Economic Indicators | Economic Growth

News from EPI The coronavirus shock was historically large—and the bounceback has already likely stalled

Commerce department data released today confirmed what everybody already knew: gross domestic product collapsed faster in the second quarter of 2020 than it has in any other recorded quarter of U.S. history. (This data has been tracked quarterly since 1947.) The U.S. GDP, the widest measure of economic activity, contracted at a 32.9% annualized rate in the second quarter. In the first quarter, the rate of contraction was 5.0%.

Policymakers should realize two things about this completely expected data. First, it shows the utterly enormous scale of recovery the economy needs to mount before it is anywhere close to healthy. To put it simply, it could take years of historically fast GDP growth just to return the economy to the pre-COVID-19 status quo. Second, the today’s quarterly data mask important intra-quarter trends, and they miss troubling developments in the month of July, which we won’t see until the next quarterly data release. Concretely, the economic collapse of the second quarter largely happened in April (though it began in March in the first quarter of the year), with May and June seeing some rapid (but still woefully insufficient) bounceback. But this bounceback is likely to have already ended in July. Next Friday (August 7th) we’ll see data on employment growth in July. Many early data indicators strongly forecast flat or even negative employment changes in July.

◆ **GIVEN ENTRIES**
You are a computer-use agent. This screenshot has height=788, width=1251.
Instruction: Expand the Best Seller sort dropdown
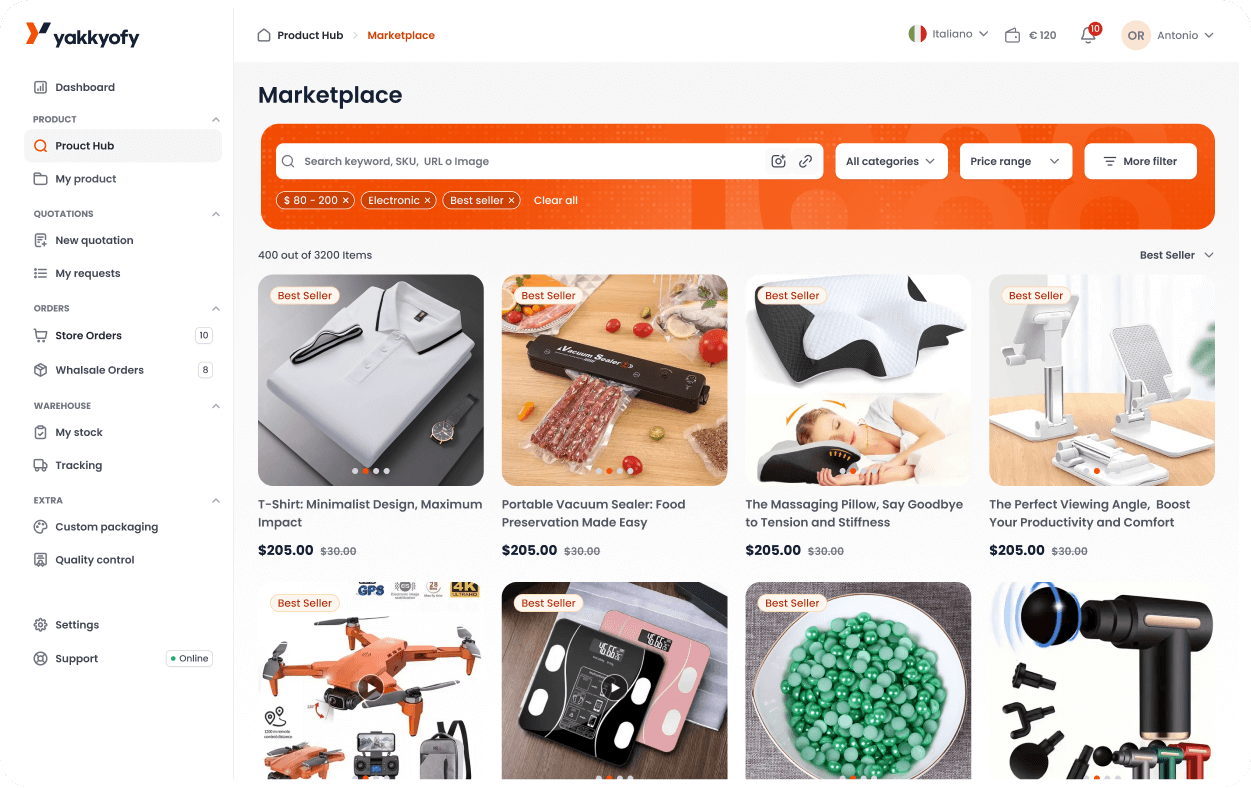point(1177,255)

--

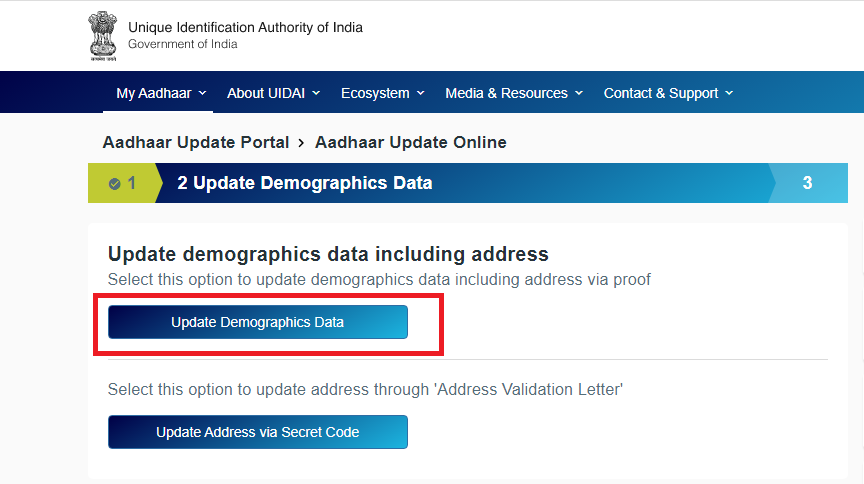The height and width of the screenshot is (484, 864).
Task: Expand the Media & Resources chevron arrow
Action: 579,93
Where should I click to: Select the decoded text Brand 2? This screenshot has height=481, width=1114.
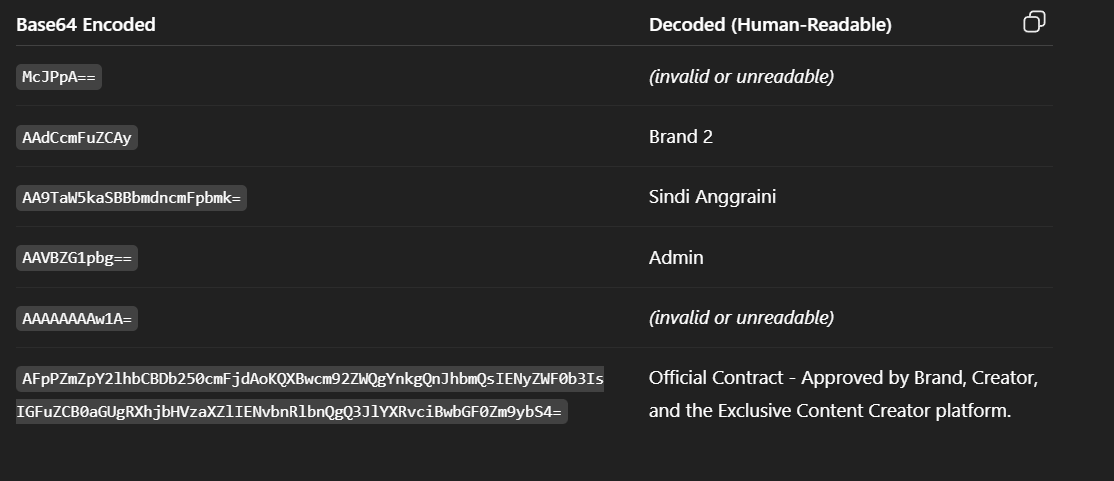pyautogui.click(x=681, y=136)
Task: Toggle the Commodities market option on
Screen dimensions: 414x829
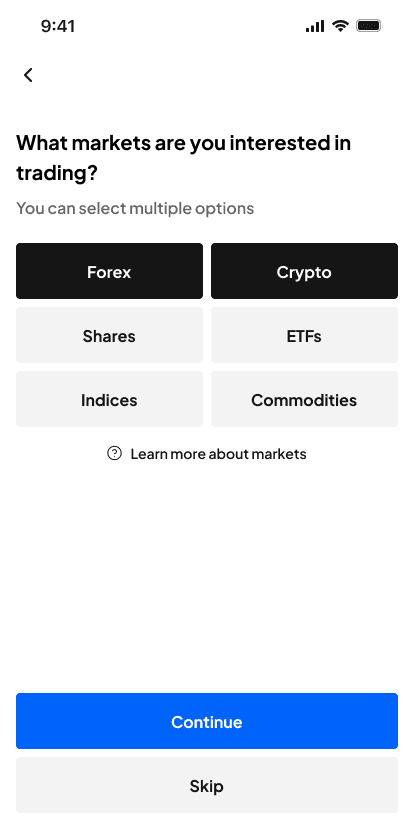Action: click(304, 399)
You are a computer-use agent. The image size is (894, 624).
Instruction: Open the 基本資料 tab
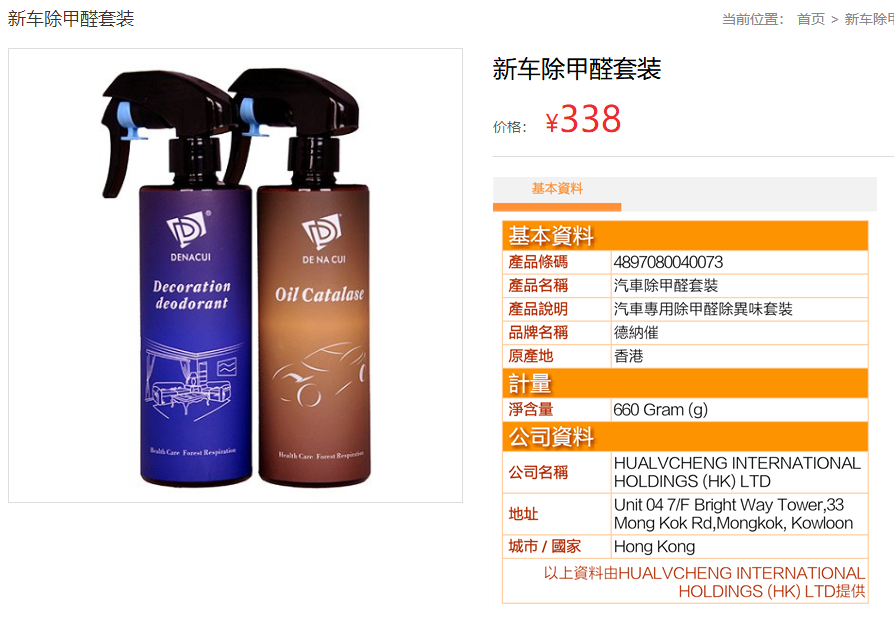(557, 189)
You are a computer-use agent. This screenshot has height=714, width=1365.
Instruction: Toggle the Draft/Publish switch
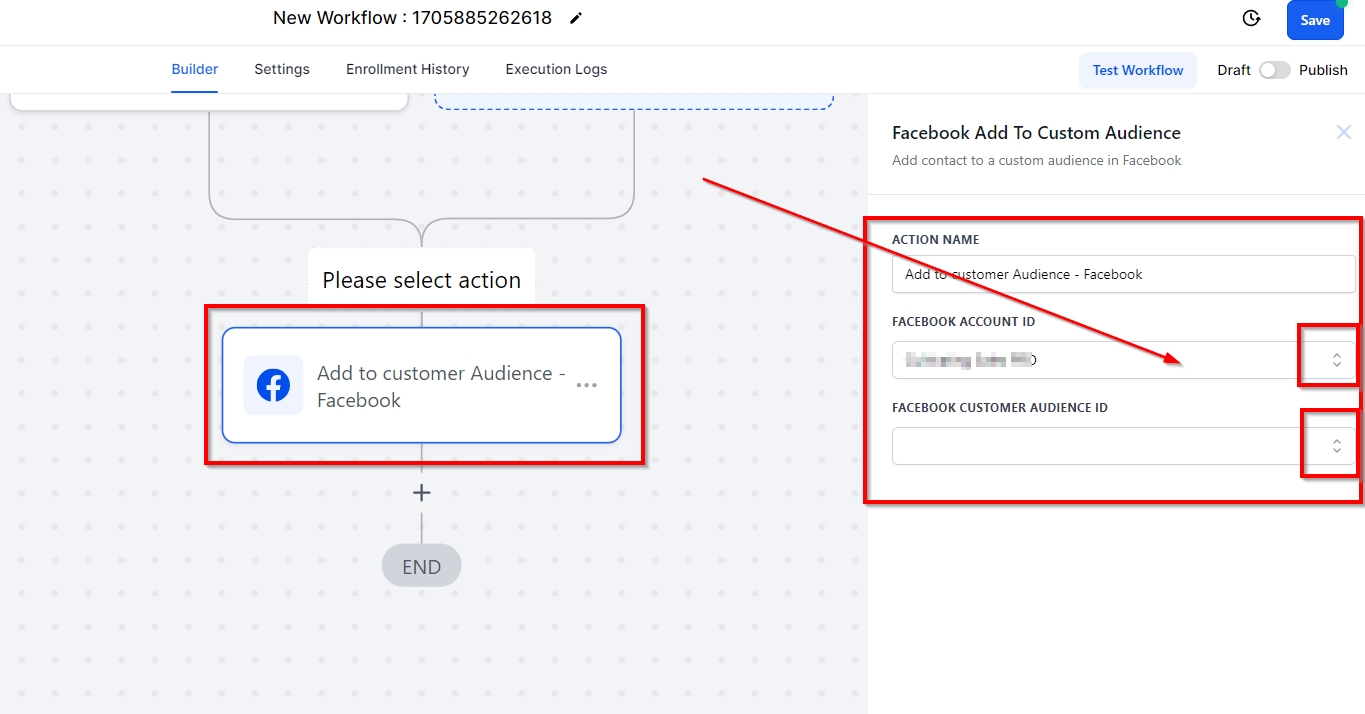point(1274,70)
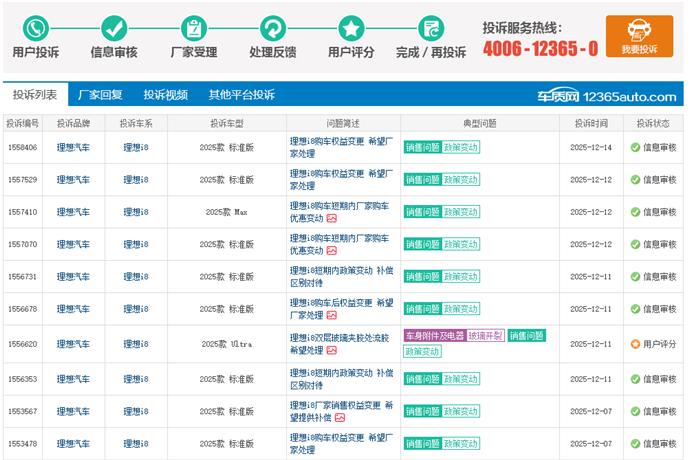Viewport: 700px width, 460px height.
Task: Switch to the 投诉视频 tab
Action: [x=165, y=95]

◆ **PROBLEMS TO WORK ON**
1 – According to the GDP article, at what annualized rate did U.S. GDP contract in the second quarter of 2020?
2 – Extend the GDP article with a few more sentences that pick up after its last sentence.
The entries come from a separate source and are unrelated to the GDP article.

◆ **SOLVED TASKS**
1 – 32.9%

2 –
The policy response to this should be clear. Even when the economy saw rapid bounceback in May and June, the COVID-19 economic shock inflicted so much damage in earlier months that the net result was an economic catastrophe for the second quarter. Even if this early bounceback had persisted in July, it would’ve needed substantial fiscal aid from Congress to continue. The fact that this bounceback has almost certainly stalled means this aid is even more necessary. Congress and the president need to restore the extra $600 in unemployment insurance so long as the job market remains damaged, and needs to provide large-scale, flexible aid to state and local governments to keep the coming revenue shortfalls facing these governments from translating into spending cuts and austerity that will starve U.S. households of needed help and drag on recovery in coming months.